Mais il fallait lui entendre prononcer de sa voix ronde et bon enfant, à pleine bouche : une tôpe, une jeune tôpe, une tôôôpe aveugle !

La salle se tordait de rire et il y avait de quoi !

Mais je reviens aux taupiers dans les campagnes ; depuis qu’ils ont vu qu’ils pouvaient vendre couramment les peaux de taupe soixante centimes pièce, non seulement ils ne tuent plus celles qui se trouvent dans une position intéressante ou les jeunes mères qui donnent le sein à leurs chères petites taupinettes, si j’ose m’exprimer ainsi, mais encore, ils les recueillent, les domestiquent et les élèvent avec le plus grand soin et la plus tendre sollicitude.

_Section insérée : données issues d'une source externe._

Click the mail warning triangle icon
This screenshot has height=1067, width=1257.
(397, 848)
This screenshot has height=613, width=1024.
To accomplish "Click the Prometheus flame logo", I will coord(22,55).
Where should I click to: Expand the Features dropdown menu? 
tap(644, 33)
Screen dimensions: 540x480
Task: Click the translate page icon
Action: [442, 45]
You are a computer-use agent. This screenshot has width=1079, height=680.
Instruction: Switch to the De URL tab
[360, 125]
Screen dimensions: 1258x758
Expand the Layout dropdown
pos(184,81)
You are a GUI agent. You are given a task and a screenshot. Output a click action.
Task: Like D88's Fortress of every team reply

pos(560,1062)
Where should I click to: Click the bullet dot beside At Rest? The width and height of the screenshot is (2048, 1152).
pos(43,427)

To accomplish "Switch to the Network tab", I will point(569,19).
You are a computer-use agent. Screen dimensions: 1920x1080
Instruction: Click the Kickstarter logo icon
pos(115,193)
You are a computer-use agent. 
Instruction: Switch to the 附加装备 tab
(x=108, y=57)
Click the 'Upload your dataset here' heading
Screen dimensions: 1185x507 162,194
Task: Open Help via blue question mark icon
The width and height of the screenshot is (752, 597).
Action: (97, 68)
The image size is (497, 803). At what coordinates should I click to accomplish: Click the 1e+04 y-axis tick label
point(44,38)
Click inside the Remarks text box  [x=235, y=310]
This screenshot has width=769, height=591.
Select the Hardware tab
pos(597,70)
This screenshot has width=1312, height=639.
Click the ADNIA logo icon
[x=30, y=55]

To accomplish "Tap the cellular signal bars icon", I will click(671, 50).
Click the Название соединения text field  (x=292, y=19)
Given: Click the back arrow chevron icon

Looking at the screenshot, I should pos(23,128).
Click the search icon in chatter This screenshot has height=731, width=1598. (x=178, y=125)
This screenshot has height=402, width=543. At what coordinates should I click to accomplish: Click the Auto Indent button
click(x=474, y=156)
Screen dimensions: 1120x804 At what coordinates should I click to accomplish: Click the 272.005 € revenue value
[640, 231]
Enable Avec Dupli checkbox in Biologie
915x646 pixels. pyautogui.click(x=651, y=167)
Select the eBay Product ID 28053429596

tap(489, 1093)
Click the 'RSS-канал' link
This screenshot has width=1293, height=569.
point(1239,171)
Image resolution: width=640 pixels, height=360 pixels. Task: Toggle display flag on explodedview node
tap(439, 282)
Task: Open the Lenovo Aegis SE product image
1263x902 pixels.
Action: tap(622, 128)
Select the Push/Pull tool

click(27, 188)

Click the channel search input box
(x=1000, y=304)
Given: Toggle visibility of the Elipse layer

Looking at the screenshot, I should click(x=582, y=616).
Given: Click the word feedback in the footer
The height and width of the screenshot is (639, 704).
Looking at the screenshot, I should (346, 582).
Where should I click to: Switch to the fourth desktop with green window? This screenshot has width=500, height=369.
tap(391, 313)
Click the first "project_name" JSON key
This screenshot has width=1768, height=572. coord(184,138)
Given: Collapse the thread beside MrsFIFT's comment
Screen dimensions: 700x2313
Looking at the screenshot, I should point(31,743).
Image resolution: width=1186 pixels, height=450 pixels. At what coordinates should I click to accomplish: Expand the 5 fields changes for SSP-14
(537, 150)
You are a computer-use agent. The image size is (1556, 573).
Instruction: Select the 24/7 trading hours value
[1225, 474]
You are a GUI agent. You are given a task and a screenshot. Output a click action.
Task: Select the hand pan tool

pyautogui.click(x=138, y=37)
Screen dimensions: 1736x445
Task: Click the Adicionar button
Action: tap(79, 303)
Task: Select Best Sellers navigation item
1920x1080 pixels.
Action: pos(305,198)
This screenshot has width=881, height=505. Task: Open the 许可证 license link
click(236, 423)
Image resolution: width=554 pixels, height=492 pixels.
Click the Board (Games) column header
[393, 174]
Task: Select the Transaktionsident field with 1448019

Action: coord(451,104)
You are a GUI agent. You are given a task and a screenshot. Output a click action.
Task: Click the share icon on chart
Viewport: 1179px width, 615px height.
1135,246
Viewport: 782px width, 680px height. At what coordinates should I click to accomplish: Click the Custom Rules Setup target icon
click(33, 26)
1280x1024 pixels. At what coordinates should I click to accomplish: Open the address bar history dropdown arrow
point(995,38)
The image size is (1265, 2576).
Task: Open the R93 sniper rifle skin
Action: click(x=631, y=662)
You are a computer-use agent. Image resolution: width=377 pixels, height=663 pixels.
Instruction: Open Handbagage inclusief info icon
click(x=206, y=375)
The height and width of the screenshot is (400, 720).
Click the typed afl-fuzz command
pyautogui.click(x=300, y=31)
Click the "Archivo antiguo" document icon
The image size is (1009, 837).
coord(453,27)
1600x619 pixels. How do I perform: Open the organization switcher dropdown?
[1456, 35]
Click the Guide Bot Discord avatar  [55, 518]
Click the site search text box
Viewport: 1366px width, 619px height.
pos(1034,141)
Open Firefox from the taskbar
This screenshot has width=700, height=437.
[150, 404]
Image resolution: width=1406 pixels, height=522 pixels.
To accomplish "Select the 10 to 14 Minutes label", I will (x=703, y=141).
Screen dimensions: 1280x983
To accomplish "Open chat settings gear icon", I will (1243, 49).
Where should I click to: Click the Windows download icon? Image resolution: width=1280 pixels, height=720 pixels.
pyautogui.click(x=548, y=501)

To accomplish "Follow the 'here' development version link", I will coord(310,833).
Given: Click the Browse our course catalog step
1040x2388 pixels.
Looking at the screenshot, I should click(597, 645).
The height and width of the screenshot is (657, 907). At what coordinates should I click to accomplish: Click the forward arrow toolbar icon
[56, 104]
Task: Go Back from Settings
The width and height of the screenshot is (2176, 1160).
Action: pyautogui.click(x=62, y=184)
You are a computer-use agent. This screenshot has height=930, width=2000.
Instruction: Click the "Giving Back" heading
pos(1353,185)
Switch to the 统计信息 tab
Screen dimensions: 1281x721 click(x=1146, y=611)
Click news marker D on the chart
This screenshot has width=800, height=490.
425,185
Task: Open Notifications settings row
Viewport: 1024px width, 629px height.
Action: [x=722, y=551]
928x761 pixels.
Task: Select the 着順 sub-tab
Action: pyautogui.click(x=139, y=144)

Par amour du lucre, ces trappeurs de taupes sont devenus des éleveurs de taupes !

La voilà bien, la puissance des raisons et des transformations économiques dans les sociétés ; la voilà bien surtout, la preuve éclatante, la démonstration irréfutable de l’influence des gilets sur l’Agriculture !

Je m’arrête, car je crois maintenant que tout commentaire ne pourrait qu’affaiblir l’idée de la haute portée et des conséquences incalculables de la révolution économique que je viens de constater et de signaler dans le royaume des taupes !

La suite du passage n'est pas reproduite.